Blogger Lu' said ... (9:52 AM) : 

I don't like to cry at work. It happens when I walk by the breakfast table and the doughnuts are gone, just kidding. I'll just tell them my sinus are acting up. Beautiful story. Angels are everywhere and it is so nice to find one...

 

Blogger Anndi said ... (10:08 AM) : 

lu': Thanks dear, and that hospital is filled with them... as is the bloggosphere ;).

 

Blogger Leighann said ... (11:59 AM) : 

We thought that our oldest daughter was going to have Down Syndrom. It turned out that a technician had written some date inacurately which threw off all the tests.

The first time I ever wanted to kill someone :)

Love ya!

 

Blogger Doc said ... (1:00 PM) : 

''It's normal, a beautiful strong heart''

I bet you never heard anything that sounded better.

 

Blogger Anndi said ... (1:14 PM) : 

Leighann: You were expecting when you were 7? ;p
Glad you were spared that babe.
It's the waiting. It kills!

Doc: Two of the most amazing moments of my life: when I got that news and when the nurse handed her over and I got a look at her big blue eyes. YUP.

 

Blogger Leighann said ... (2:02 PM) : 

Smarty pants! I haven't always been violent *giggle*

E-mail me babe :*

 

Blogger Anndi said ... (2:18 PM) : 

Leighann: I didn't say at birth.. I gave you 7 years of sugar and spice!

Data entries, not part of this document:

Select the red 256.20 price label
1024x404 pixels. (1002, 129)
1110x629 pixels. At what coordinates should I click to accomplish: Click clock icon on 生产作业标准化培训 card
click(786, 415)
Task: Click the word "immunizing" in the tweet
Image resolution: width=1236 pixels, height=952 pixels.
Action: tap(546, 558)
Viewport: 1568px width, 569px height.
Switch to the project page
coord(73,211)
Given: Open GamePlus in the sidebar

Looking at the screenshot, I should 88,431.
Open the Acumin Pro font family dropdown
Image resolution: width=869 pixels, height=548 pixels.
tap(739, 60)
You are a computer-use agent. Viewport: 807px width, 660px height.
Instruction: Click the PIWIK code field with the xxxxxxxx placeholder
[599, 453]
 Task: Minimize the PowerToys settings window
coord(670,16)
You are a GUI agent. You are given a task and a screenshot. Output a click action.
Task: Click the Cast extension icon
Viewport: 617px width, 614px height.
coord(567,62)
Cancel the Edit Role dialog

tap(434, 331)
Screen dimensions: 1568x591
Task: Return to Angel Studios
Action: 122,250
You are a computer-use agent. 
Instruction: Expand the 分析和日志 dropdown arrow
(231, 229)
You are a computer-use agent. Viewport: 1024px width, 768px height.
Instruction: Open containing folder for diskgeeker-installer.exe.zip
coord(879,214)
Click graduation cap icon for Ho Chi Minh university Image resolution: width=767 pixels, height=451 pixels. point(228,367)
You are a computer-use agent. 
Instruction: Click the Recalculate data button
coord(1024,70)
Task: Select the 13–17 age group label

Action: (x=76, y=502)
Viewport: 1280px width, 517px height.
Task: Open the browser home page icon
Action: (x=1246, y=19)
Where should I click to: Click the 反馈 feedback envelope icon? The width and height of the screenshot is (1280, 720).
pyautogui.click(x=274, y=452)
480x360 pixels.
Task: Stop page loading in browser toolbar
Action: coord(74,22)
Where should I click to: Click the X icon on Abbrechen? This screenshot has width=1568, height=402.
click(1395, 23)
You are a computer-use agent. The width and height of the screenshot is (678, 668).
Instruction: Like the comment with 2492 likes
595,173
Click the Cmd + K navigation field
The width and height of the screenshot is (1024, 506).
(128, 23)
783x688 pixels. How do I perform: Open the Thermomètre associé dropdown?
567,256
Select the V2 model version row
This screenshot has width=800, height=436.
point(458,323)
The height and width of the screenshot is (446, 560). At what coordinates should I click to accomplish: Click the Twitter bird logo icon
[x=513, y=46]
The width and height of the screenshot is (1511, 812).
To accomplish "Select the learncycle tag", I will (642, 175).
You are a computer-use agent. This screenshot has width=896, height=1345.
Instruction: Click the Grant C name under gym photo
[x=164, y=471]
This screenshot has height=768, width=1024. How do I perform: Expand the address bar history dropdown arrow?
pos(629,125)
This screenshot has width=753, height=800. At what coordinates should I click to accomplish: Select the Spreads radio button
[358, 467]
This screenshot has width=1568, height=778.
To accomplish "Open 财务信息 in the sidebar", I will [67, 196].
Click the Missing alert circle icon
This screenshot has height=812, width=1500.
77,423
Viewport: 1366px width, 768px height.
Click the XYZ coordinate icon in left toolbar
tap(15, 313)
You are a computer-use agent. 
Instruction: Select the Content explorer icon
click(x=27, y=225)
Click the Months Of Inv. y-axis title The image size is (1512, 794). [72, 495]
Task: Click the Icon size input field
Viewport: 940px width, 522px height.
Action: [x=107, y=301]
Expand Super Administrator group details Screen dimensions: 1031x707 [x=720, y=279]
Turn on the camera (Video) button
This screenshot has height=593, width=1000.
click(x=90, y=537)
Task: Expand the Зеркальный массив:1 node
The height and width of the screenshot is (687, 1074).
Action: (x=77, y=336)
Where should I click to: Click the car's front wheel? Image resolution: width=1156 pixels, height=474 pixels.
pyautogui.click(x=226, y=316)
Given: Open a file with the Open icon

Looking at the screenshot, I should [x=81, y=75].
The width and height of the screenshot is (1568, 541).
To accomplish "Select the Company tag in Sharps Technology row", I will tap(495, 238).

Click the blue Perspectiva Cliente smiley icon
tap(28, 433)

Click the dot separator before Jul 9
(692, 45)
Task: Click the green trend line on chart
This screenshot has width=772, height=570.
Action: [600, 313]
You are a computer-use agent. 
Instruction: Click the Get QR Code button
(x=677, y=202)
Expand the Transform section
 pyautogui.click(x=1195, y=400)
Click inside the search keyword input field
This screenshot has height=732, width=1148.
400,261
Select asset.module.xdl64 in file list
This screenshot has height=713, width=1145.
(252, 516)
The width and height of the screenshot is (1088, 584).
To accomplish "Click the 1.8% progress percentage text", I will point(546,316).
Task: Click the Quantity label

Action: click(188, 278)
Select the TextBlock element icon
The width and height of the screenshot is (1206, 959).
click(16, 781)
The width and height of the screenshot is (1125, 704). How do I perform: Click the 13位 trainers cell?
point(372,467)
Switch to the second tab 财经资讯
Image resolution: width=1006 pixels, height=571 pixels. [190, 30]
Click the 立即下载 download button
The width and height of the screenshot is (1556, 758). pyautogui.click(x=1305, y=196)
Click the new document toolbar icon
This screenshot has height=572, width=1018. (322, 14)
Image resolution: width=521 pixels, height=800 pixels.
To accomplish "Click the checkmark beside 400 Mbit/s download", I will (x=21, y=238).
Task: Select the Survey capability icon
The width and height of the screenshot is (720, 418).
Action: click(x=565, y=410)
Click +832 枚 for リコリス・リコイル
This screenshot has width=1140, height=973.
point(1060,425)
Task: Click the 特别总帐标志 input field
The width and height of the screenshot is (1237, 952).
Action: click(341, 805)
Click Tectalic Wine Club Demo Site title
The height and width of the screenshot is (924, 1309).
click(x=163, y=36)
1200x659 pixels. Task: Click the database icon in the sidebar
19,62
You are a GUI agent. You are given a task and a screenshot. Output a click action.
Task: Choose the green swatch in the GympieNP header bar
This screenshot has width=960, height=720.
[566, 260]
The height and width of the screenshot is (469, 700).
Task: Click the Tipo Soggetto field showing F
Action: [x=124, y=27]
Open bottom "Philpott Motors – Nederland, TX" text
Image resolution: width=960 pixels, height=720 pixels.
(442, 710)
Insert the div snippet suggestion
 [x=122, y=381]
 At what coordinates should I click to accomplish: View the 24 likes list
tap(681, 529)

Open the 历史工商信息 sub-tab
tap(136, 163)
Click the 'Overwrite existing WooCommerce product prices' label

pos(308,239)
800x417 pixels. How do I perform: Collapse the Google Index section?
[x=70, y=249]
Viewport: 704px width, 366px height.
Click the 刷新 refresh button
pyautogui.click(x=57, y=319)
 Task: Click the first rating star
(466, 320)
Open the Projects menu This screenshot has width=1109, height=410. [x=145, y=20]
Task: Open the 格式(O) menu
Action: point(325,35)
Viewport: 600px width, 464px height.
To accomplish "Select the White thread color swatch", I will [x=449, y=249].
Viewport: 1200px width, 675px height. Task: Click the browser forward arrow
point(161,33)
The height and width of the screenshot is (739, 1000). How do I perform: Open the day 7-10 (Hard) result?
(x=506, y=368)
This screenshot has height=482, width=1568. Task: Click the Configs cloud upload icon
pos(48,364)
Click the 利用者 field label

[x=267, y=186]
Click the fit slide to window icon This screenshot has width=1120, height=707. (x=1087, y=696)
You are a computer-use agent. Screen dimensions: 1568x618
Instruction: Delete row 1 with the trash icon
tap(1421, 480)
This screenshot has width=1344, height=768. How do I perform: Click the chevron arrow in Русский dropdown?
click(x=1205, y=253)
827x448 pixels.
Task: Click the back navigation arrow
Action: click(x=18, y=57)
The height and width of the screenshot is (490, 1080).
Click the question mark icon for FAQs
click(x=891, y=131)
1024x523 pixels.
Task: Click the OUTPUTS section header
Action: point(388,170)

Oh, and I "contacted you" *giggle*

 

Blogger Bond said ... (2:30 PM) : 

I hope they collect even more this year...

 

Blogger Anndi said ... (5:56 PM) : 

Bond: So do I...

 

Blogger Angell said ... (2:01 PM) : 

I cried the first time you posted this, and I'm crying again.

Thanks for the tears.

SMOOCH.

 

Blogger Anndi said ... (3:18 PM) : 

angell: Have a tissue and a hug too! SMOOCH

 

Blogger TopChamp said ... (1:57 AM) : 

Apart from the happy ending - my favourite thing about this is that all the staff you came across treated you so well. That's fab.

Good luck to the hospital with the fundraising!

 

Blogger Twyla said ... (9:02 AM) : 

Great post Anndi! Children hospital's are the best thing a person could ever send a donation to. We have a huge children's hospital a few hours from here, called the IWK. Both of my girls were born there, and they saved the life of my youngest. That place is dear to my heart. :-)

 

Blogger Dana said ... (8:37 PM) : 

That was absolutely beautiful - and so is Chicklet.